Rehabilitation for Base of Thumb Avulsion Fracture in a 9-Year-Old Baseball Catcher
For a base of thumb avulsion fracture in a 9-year-old baseball catcher, rehabilitation should follow a structured protocol starting with 3-6 weeks of rigid immobilization in a thumb spica cast or splint, followed by progressive rehabilitation phases including range of motion exercises, strengthening, and a gradual return-to-throwing program. 1
Initial Management
- Immobilization with a thumb spica cast or splint for 3-6 weeks is the first step for minimally displaced fractures (<2-3mm) 1
- Follow-up radiographs should be obtained at 10-14 days to ensure the fracture position is maintained 1
- For fractures with >3mm displacement or involving more than one-third of the articular surface, surgical management should be considered before rehabilitation begins 1
Rehabilitation Protocol
Phase 1: Acute Phase (Weeks 1-3 post-immobilization)
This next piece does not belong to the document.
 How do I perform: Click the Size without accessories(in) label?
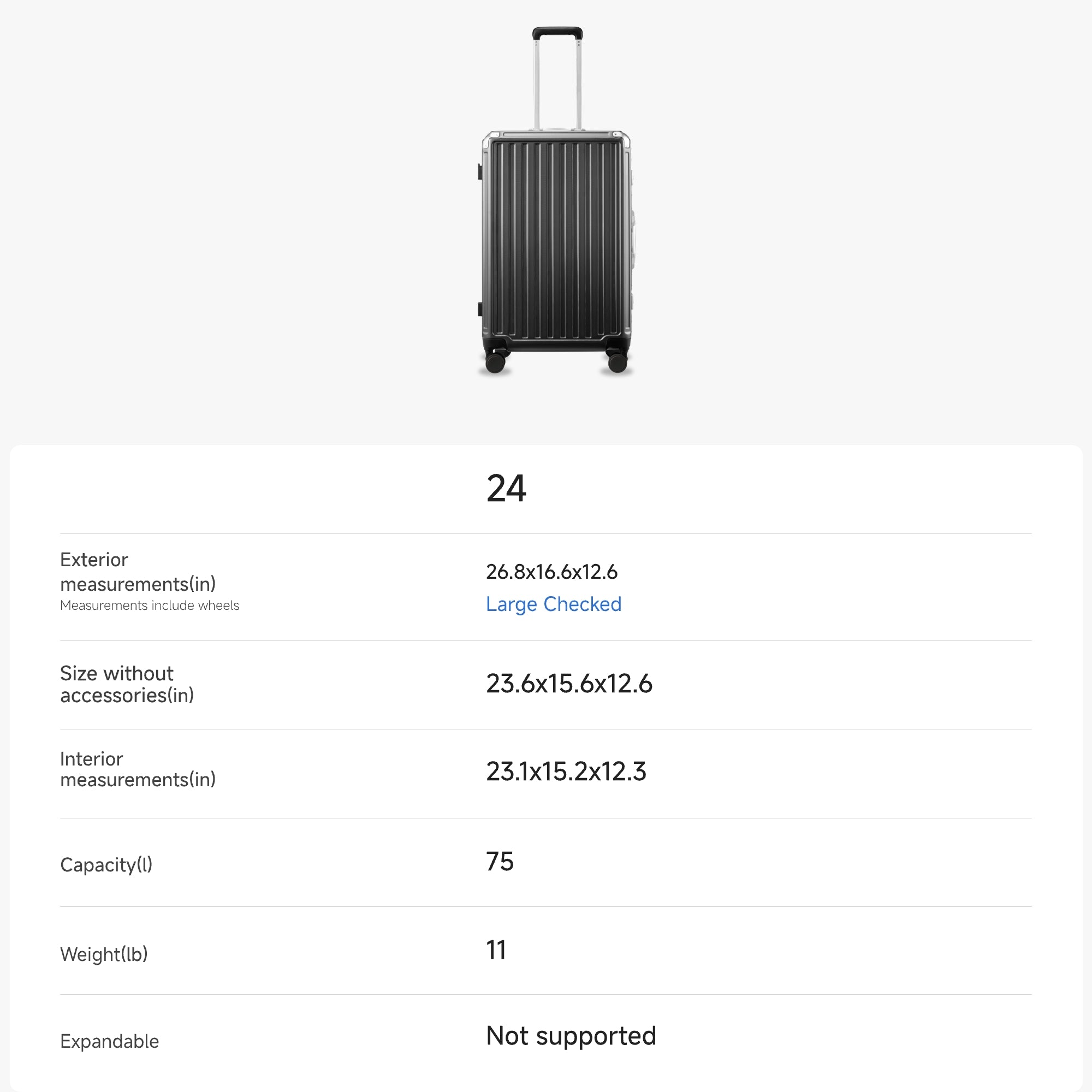point(127,684)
- Begin with cryotherapy (ice) to reduce pain and inflammation 2
- Initiate gentle thumb and wrist range of motion exercises as pain allows 2
- Start with passive range of motion before progressing to active-assisted and then active range of motion 2
- Focus on flexibility and stretching of the posterior thumb muscles 2
- No throwing activities during this phase 2
Phase 2: Intermediate Phase (Weeks 4-6)
- Continue with stretching exercises, focusing on thumb internal rotation and horizontal adduction 2
- Begin progressive isotonic strengthening of the thumb and wrist 2
- Initiate core and lower extremity strengthening to support the kinetic chain 2
- Custom-made thermoplast or neoprene orthoses may be beneficial for symptom relief during activities 3
Phase 3: Advanced Strengthening (Weeks 7-9)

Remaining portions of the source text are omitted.